院長紹介

interviewドクターズインタビュー
これまでのご経験、開業に至った経緯についてお伺いします。
私の母は、若い頃から聴力が低下していました。
幼い頃から母と一緒に過ごす中で、周りの人からの心ない対応に胸を痛めることが何度もありました。
「みんながおだやかに過ごせる世の中を作りたい」という想いで医学の道を選びました。
医学部に入り学びを深める中で、泌尿器科…特に排尿や性機能に興味を持ちました。
女性で泌尿器科に進まれるのは珍しかったですよね。
はい、私が卒業した産業医科大学では初めての泌尿器科の女性医師でした。
生命を支える排尿や性機能という“本能的な部分”に興味があったんです。
とても大事な機能なのにタブー視されていたり、誤った情報が広まっていたりする現状を、不思議でもどかしく感じました。
男性医師が多い診療科ですが、女性ならではの視点で貢献できることがあるかもしれない、とも思いました。
泌尿器科は“デリケートな悩み”を診察することが多いと思います。
先生が診療の際に心がけていることは何でしょうか?
泌尿器の症状は「はずかしい」と感じられがちで、
「ずっと言えなかったことを、今日ここで初めて話しました」と涙を流される方もいらっしゃいます。

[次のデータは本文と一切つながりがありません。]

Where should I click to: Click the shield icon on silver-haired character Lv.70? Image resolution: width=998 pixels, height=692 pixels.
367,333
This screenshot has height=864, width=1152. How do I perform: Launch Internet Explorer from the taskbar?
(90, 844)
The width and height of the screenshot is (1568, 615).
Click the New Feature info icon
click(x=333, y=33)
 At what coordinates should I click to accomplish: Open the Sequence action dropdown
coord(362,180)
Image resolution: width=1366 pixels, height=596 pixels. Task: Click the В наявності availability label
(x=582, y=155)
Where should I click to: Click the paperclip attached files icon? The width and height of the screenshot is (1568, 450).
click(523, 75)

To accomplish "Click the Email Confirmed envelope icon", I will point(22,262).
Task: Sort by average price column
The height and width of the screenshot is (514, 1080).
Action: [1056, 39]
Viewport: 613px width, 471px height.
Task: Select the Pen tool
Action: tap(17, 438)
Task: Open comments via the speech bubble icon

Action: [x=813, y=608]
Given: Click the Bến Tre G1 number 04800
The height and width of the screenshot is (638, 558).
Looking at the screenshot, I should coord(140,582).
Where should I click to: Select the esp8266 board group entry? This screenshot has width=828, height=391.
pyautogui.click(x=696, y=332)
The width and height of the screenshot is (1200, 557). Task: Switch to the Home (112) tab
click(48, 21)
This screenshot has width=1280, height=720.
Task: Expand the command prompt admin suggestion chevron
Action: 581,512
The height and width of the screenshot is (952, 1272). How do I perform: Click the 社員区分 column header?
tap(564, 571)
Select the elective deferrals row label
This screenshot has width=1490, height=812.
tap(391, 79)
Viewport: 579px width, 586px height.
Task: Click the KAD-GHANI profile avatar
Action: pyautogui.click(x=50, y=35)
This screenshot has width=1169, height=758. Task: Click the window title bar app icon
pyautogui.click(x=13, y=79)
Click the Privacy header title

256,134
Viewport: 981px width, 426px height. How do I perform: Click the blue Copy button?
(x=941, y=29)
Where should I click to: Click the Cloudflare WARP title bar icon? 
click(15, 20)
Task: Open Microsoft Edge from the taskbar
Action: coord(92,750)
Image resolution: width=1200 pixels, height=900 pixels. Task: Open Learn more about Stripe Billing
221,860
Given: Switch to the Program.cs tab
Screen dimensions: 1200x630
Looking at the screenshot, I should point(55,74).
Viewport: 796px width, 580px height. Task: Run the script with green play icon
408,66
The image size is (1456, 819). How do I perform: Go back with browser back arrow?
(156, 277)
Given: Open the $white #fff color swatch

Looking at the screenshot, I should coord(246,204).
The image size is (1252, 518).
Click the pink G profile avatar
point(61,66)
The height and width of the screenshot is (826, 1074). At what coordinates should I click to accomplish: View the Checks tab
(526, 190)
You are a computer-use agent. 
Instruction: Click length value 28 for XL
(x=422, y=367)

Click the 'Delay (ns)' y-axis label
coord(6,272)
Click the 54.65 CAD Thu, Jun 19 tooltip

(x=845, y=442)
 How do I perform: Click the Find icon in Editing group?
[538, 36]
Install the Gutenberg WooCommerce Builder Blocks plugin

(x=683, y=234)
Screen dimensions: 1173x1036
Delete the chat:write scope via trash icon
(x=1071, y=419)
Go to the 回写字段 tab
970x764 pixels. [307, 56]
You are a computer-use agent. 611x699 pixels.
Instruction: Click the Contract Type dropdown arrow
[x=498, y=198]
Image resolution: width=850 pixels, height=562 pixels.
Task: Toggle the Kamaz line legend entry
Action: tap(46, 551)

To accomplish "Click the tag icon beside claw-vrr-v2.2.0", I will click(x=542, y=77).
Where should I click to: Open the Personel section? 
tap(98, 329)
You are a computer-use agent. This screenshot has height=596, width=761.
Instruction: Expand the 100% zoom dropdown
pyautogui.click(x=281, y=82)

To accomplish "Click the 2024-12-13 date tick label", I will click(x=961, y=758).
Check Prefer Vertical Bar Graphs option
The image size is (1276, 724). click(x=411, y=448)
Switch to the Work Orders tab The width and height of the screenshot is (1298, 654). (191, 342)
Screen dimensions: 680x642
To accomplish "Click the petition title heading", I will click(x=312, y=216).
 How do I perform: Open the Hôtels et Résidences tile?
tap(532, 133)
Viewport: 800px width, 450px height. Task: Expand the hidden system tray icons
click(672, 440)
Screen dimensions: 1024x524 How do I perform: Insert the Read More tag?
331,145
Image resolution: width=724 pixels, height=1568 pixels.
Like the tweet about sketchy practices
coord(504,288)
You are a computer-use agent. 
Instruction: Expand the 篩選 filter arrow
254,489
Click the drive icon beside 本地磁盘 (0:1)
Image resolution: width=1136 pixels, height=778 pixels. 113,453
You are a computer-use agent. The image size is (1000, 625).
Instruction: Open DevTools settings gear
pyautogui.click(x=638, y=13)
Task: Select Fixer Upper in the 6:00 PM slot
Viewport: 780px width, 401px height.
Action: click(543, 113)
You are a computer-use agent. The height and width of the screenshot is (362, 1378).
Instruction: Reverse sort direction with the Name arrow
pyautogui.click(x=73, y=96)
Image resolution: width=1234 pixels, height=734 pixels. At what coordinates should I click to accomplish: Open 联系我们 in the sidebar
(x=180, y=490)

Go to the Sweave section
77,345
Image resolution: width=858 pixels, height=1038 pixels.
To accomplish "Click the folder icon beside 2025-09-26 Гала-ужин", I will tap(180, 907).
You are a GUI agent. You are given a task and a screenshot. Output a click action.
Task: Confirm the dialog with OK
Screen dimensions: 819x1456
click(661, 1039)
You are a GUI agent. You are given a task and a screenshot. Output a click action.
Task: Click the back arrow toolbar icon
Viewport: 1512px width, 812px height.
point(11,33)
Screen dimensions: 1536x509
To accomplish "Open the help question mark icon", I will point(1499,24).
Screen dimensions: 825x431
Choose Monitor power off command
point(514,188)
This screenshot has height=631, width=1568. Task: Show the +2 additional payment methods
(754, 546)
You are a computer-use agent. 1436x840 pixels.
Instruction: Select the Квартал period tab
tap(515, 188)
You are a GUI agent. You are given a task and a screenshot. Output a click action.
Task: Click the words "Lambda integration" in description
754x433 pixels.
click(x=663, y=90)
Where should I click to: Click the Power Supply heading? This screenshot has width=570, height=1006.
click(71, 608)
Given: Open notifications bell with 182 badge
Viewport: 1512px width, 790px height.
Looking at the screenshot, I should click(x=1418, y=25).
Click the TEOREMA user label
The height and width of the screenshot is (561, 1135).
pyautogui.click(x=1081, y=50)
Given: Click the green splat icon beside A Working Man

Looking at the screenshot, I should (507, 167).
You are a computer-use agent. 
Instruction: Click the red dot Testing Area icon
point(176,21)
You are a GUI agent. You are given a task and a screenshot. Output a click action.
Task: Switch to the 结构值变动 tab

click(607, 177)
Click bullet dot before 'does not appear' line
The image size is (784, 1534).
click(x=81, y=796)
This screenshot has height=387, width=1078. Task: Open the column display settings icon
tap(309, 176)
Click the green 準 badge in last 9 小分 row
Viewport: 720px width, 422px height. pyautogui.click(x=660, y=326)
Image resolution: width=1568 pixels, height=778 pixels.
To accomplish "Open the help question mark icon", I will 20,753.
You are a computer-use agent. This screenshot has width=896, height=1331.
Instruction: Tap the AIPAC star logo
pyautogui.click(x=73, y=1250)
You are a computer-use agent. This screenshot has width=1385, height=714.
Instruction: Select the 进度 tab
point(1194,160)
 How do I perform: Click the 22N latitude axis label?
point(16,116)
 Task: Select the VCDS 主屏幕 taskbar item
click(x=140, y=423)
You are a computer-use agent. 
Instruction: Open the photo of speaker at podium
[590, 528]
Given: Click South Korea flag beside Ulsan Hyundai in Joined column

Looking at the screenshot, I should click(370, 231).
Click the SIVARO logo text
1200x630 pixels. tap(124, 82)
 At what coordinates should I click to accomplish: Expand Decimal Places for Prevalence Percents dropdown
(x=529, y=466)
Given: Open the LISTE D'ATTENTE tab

私たちには当たり前の診療でも、一人ひとりにとっては大きな決断だったりしますから、その気持ちに寄り添い、プライバシーに配慮した対応を常に心がけています。
治療についても、患者さまと医師・医療者は対等だと考えています。
一方的に治療方針を押し付けるのではなく、どうしたらお悩みが解決に近づけるのか、一緒に悩み考えていきたいですね。
性機能の治療は総合病院で行うことが難しいのでしょうか?
総合病院で性機能の治療をしっかり行っているところは非常に限られています。
日本では、海外でエビデンス(科学的根拠)がある治療法でも保険診療の対象にならない場合が多く、総合病院という大きな組織だからこそ、治療方法が制限されてしまうジレンマがありました。
また、総合病院では平日のみ診療を行うことが多いですが、性機能の悩みについては、平日に仕事を休んでまで受診しづらいとお話される方が多くいらっしゃいました。そこで、働き盛りの世代の方々も通院しやすいよう、土曜午後に性機能ケアの診療を行いたいと思ったのも、開業を決意した理由のひとつです。

入ってきたときに、落ち着く院内の雰囲気ですね。
ありがとうございます。
スタッフやほかの患者さまと視線が交わりにくい導線を考えました。
院内には盆栽や和紙の照明を配置して、ほっと安らいでいただける空間づくりを意識しました。
患者さまが受診を迷っているとき、どんなメッセージを伝えたいですか?
「こんなことで受診するなんて…」と躊躇されるかもしれませんが、実際に受診された患者さまは「もっと早く受診すればよかった」「こんな相談ができるなんて」と晴れやかな顔をして診察室を出ていかれる方がたくさんいらっしゃいます。
泌尿器科の分野も日々進歩していて、頻尿や尿もれ、ED治療なども年々新しい治療法やおくすりが開発されています。まずは気軽に受診してみてください。きっと暮らしの質が向上するきっかけになるはずです。